The interim rule for the Cybersecurity Maturity Model Certification (CMMC) was posted in the Federal Register on Sept. 29, opening a public comment period for the amended regulation, which is scheduled to become effective November 30.
The Department of Defense (DoD) amended the Defense Federal Acquisition Regulation Supplement (DFARS) to help protect controlled unclassified information (CUI) in the defense industrial base (DIB) by a process of auditing cybersecurity practices of DIB companies.

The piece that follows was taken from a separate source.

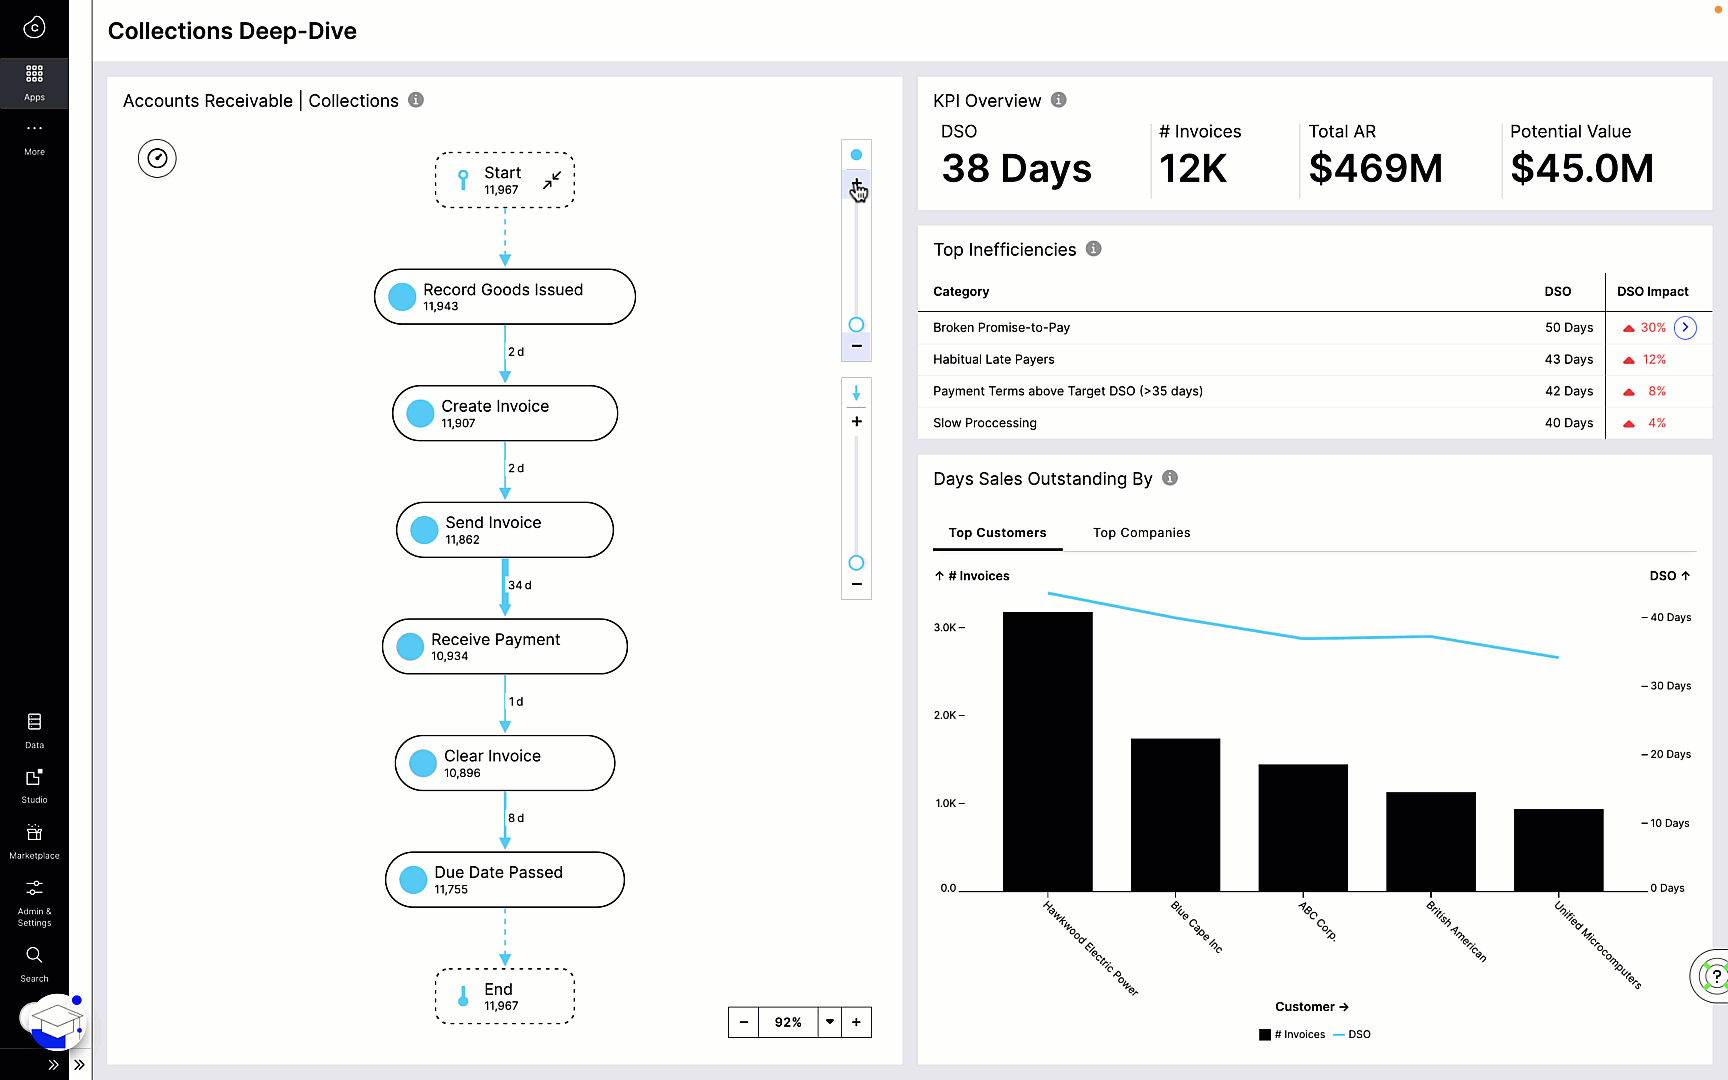
Task: Expand details for Broken Promise-to-Pay
Action: pos(1685,327)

“We’re at the point now where we have solid ground to stand on as we move through the CMMC rule,” said DoD’s Katie Arrington, the CISO in the department’s acquisition office, speaking at the ComDef Forum on Sept. 29. The rule, submitted as an unpublished document the day prior, was published in the Federal Register before her remarks.
Arrington, who has been involved with the CMMC process dating back to its initial rollout earlier this year, called Tuesday’s rule publication a “first step,” and urged work with international partners to increase security.
“The likelihood that a vendor in the U.K. working on satcom development isn’t going to get hit at the same time a development in the U.S. is, is slim to none,” she said. “We need to get better at getting ahead of that.”
The key, Arrington explained, is information sharing both between and within countries.
“The big thing to get over is our barriers on information sharing between government and the [intelligence] communities to the industrial base,” Arrington said.
She called CMMC “absolutely foundational,” adding that the next steps are furthering information sharing and a better understanding of illumination tools that show the risk.
Earlier this year, Arrington said she thought the “CMMC will become the basis for a global standard” in cybersecurity.
She estimated that about 285,000 of the approximately 300,000 Federal contractors in the DIB will get the Level 1 certification under the new standard.
The department plans include CMMC requirements this year in “10 Requests for Information (RFI) and 10 Requests for Proposal (RFP),” according to information published earlier this year by Amazon Web Services, which, according to its website, is collaborating with DoD and the CMMC Accreditation Body on the requirements and certification process.